Fire in the Kitchen was launched in February 2009. Inspired by his mother’s ingenuity—she once mixed burger meat for a large corporate event in wheelbarrows—Horner took some positive feedback and came up with a business idea. When catering a birthday party for a friend, guests were blown away by the rub he used on chicken wings. His friend asked for the recipe and Horner said, "You know what? I'm going to market this. I'm going to start a spice company.” That was the entrepreneurial spark that’s led to an entire line of rubs plus a marinade.
The specialty seasonings venture had humble beginnings, like so many other small businesses. Horner approached his local butcher with a sample of his first product. He laid it all on the line and said, "Ali, I've come up with a spice rub. And I don't know what I'm doing here, but I'd love you to try it. And if you like it, maybe you'd think about selling it?” Two days later, the butcher asked for a case of One Rub.
"Don't be scared to be yourself, and don't be scared to show vulnerability and say, I don't know what the hell I'm doing here. I really need some help"- Christian Horner
In the first two years, Horner was able to double his business earnings working with smaller shops. Grocery retailer Longo’s was his first major deal. “Our focus was direct-to-retail,” said Horner. “We just found that there was more margin, more money . . . We didn't have an infrastructure set up for fulfilment on the online side.” Fire in the Kitchen now has a website, but Horner remains dedicated to retail, drawn to the tangible nature of walking through an aisle and interacting with products. It aligns with his hands-on philosophy of building trust. He told us, “I think that would be my key to success, is build a relationship, not just a service contract.”

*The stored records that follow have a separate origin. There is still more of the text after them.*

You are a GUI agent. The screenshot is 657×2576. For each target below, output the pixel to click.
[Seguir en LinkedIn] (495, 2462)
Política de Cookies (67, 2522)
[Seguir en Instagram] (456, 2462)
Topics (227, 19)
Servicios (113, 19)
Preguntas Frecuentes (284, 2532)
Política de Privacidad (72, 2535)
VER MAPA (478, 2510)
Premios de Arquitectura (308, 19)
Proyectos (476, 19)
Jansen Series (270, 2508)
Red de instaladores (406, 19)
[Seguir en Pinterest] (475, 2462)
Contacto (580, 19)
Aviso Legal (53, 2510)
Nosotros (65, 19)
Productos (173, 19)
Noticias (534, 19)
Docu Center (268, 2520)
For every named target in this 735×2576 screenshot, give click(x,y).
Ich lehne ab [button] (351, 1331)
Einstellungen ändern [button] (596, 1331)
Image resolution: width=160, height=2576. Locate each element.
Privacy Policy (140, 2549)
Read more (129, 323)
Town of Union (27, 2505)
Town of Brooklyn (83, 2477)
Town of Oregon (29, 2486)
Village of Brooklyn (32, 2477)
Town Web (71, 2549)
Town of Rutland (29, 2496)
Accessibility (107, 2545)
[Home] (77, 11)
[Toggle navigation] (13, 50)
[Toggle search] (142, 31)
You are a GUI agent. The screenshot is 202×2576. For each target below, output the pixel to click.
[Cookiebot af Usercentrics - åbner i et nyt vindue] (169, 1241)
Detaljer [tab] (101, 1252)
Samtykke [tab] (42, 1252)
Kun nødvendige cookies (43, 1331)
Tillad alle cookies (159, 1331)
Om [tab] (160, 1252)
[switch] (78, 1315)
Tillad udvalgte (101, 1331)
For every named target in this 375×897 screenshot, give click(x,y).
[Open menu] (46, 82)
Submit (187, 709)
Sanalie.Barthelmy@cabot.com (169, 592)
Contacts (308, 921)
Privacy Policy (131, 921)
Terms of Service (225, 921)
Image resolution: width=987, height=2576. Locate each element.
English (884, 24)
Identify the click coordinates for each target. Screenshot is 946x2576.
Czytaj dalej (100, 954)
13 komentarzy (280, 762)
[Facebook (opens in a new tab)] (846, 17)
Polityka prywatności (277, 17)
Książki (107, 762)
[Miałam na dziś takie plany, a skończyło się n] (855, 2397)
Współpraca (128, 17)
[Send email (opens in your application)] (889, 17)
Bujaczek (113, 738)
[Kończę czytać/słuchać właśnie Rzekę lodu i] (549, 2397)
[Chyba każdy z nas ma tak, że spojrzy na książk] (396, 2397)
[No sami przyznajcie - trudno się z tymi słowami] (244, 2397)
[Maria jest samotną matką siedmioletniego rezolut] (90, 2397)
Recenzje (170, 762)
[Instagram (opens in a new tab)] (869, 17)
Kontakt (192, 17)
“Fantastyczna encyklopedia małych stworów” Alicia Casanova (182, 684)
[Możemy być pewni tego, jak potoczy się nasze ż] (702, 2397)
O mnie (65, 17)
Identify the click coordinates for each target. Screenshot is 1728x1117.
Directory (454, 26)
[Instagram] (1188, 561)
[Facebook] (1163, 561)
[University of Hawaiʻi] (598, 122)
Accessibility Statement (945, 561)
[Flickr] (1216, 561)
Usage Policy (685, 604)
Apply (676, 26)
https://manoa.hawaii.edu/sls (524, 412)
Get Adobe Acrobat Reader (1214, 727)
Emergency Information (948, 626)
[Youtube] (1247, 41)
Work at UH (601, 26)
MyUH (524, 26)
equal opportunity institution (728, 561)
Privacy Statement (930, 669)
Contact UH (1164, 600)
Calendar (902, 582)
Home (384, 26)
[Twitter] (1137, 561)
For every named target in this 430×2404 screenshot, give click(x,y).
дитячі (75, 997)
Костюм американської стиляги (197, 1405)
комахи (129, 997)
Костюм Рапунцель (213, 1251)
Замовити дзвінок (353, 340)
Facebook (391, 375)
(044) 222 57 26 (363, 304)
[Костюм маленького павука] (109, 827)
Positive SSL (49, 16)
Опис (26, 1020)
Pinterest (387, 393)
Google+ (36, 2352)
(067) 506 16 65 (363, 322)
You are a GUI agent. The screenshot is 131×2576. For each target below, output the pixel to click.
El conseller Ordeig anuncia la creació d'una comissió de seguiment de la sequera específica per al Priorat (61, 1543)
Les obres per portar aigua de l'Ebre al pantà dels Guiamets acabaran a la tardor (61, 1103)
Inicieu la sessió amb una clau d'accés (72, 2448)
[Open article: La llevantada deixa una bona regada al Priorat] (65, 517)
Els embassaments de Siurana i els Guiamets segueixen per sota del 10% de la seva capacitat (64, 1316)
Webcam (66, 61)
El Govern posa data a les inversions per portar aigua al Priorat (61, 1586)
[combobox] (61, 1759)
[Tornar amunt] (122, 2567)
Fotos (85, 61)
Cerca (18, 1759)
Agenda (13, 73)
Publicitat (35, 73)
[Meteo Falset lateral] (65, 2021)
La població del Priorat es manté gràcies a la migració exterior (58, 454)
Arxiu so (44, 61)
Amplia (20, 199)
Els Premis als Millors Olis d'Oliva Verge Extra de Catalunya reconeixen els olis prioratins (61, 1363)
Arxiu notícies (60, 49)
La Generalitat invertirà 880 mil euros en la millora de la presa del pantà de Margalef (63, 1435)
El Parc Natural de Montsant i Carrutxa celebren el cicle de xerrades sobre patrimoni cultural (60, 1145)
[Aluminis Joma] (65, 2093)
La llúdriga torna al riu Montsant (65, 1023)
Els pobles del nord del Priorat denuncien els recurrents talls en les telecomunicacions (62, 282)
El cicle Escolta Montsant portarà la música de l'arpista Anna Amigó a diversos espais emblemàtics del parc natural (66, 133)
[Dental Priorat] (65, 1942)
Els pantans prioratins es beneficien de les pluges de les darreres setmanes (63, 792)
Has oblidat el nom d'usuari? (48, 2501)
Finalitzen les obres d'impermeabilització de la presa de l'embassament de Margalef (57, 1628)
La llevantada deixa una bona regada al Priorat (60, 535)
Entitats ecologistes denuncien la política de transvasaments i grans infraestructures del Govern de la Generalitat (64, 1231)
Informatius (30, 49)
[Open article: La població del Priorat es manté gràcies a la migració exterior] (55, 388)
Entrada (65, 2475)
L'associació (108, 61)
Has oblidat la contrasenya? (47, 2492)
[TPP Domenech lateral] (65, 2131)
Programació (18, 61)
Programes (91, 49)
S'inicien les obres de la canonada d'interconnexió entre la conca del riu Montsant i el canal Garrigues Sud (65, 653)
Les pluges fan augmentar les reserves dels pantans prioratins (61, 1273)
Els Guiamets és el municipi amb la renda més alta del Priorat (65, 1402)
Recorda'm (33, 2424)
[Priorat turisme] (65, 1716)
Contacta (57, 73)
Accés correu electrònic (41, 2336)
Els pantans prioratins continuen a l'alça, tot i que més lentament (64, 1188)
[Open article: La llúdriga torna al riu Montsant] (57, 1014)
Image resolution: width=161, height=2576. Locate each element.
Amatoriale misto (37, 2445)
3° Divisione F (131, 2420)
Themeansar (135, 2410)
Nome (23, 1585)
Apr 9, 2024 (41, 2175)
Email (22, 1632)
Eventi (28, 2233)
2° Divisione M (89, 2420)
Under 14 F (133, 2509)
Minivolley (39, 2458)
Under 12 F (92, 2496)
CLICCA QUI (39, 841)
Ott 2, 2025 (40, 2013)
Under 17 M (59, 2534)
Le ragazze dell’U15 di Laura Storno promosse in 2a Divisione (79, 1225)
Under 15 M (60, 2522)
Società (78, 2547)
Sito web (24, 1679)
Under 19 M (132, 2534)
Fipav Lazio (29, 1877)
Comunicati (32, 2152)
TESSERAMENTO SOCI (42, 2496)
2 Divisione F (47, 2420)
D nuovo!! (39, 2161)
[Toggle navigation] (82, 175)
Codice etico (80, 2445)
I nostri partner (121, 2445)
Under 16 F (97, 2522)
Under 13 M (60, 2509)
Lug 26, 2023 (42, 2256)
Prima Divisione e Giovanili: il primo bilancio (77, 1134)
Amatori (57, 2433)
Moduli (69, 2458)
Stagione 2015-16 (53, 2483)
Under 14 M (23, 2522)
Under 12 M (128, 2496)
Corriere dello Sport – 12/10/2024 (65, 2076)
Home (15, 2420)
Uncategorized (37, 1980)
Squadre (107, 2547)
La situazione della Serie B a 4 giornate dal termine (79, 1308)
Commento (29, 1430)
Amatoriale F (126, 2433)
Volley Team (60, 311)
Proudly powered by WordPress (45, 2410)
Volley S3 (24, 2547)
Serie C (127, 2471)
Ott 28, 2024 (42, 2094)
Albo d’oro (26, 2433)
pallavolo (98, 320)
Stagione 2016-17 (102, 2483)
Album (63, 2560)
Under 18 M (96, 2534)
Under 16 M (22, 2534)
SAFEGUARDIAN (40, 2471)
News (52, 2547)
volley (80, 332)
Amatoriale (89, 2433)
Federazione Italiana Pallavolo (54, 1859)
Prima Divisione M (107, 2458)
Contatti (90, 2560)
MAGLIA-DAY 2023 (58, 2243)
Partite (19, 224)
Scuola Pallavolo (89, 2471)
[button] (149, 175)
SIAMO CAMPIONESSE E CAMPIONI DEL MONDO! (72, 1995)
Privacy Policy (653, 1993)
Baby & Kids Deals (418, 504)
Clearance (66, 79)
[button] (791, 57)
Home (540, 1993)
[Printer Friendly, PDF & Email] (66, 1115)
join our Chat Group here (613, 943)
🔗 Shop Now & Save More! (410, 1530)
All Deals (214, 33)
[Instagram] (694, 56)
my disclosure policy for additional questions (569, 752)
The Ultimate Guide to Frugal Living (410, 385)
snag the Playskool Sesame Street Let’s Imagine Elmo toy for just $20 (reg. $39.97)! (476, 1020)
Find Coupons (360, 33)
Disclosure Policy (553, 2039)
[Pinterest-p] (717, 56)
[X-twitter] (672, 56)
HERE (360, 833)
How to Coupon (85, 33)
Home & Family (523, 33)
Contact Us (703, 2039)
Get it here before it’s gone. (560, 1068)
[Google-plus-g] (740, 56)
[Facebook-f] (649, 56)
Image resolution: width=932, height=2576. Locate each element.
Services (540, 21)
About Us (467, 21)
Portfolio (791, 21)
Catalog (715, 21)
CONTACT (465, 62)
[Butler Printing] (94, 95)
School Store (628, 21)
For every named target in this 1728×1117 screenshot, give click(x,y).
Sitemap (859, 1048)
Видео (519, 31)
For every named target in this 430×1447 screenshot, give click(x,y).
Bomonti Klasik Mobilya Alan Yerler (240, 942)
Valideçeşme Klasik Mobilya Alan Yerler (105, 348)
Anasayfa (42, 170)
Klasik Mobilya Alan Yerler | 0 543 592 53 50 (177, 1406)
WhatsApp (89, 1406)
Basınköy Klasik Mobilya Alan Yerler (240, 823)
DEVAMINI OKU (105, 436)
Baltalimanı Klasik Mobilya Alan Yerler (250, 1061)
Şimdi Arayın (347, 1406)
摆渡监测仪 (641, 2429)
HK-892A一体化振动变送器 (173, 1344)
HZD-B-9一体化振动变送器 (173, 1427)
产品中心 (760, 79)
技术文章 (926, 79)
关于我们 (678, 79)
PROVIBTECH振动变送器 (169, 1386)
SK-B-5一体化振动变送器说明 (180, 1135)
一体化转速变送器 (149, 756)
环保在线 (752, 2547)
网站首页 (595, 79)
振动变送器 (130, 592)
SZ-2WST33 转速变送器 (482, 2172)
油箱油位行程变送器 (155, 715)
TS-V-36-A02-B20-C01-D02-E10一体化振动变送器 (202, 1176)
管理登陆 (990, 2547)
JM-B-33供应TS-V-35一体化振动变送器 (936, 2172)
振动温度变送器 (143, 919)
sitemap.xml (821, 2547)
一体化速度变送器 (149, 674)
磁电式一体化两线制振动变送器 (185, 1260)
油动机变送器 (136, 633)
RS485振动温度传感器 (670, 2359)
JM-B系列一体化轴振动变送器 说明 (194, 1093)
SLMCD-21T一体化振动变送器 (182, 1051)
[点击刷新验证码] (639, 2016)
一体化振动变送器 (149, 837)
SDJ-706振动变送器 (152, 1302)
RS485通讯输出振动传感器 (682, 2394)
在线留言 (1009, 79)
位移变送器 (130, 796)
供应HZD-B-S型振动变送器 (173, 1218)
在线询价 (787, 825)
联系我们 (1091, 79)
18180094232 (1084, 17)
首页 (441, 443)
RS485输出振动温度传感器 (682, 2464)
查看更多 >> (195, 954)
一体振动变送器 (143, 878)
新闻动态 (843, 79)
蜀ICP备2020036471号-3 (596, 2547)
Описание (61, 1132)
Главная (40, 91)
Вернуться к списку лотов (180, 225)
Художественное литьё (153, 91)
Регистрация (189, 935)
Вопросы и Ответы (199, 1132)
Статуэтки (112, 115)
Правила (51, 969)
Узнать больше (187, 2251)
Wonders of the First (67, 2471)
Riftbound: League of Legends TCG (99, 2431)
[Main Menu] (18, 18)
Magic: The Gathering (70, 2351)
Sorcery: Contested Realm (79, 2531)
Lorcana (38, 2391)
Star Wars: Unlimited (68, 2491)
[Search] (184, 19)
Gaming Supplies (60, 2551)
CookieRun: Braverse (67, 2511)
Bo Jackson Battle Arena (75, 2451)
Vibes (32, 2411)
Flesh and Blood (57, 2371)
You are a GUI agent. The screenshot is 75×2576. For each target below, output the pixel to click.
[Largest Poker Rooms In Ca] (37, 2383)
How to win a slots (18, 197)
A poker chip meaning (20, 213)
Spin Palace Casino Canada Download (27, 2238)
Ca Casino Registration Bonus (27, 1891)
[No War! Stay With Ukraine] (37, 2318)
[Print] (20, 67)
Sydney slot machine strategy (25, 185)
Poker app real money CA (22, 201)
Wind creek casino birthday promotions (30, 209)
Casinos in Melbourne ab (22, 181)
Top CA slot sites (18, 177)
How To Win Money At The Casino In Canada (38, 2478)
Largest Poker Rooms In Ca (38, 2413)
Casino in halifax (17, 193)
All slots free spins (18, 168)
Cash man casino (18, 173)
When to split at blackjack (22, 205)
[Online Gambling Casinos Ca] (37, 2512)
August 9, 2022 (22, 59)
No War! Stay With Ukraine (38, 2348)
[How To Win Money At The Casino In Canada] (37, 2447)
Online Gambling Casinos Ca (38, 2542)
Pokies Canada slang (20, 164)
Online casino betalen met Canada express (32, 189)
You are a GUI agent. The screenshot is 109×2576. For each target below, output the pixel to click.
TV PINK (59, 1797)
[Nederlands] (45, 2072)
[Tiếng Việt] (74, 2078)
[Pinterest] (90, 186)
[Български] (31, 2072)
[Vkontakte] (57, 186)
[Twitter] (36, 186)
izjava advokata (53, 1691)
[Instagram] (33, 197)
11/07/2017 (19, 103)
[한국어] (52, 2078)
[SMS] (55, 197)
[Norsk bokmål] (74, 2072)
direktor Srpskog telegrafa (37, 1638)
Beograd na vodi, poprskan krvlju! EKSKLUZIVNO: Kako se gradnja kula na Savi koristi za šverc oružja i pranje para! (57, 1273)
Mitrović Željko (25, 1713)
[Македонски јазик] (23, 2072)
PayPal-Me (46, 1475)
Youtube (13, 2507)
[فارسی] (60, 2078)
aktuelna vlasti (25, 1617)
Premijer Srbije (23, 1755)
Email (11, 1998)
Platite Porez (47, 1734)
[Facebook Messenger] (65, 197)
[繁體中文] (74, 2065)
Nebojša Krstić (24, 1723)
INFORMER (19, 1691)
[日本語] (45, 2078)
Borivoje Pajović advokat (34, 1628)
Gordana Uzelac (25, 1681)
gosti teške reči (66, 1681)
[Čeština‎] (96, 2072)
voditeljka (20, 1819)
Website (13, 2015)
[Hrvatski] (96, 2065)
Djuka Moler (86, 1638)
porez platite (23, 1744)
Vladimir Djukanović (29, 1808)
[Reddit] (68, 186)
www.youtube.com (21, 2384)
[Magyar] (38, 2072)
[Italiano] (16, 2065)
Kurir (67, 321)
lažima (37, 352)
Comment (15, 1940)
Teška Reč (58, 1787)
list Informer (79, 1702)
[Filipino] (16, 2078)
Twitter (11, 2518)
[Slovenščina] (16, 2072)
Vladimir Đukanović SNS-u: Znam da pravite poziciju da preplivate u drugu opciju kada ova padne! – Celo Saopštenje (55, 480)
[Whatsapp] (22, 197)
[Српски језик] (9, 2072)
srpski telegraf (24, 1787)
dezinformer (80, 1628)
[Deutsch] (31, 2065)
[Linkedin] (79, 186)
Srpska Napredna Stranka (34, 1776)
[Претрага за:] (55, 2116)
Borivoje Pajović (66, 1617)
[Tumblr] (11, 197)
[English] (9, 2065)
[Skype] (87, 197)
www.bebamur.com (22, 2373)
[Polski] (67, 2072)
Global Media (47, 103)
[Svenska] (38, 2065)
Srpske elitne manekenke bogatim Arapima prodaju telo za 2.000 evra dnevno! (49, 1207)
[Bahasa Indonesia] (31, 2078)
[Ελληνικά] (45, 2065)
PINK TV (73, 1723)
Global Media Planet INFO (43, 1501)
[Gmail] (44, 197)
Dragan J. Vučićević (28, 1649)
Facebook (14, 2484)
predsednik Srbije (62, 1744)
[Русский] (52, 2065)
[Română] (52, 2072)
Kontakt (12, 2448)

Recently, the company got seven top-selling products listed with Metro through a local vendors program. Horner relates that one of the first questions he was asked was about GS1: “They asked me, ‘Are you GS1-registered? Are you GS1 compliant?’ And I was thankful, I said, ‘Yes, I am’.” Horner acknowledged that having an existing relationship with GS1 Canada allowed him to list with Metro. “I understand and realize the value of GS1,” he said.
Horner left the fire department in September and is dedicating his undivided attention to growing his company. He’s thinking about the future of his business and hopes to recapture some of his former markets and build on current momentum. Plans include getting back into the US and expanding to the west and east coasts of Canada, where Fire in the Kitchen has minimal distribution.
From the early days in his mother’s kitchen to listing products with major grocery retailers, Horner has relied on a love of food and confidence in his product. Even at the fire hall, he says, “I was the Fire in the Kitchen spice guy, and everybody would sit me down and ask me about the business, ask me about the spices.” His enthusiasm and dedication, not to mention lessons learned over the years, make Horner a small business success story.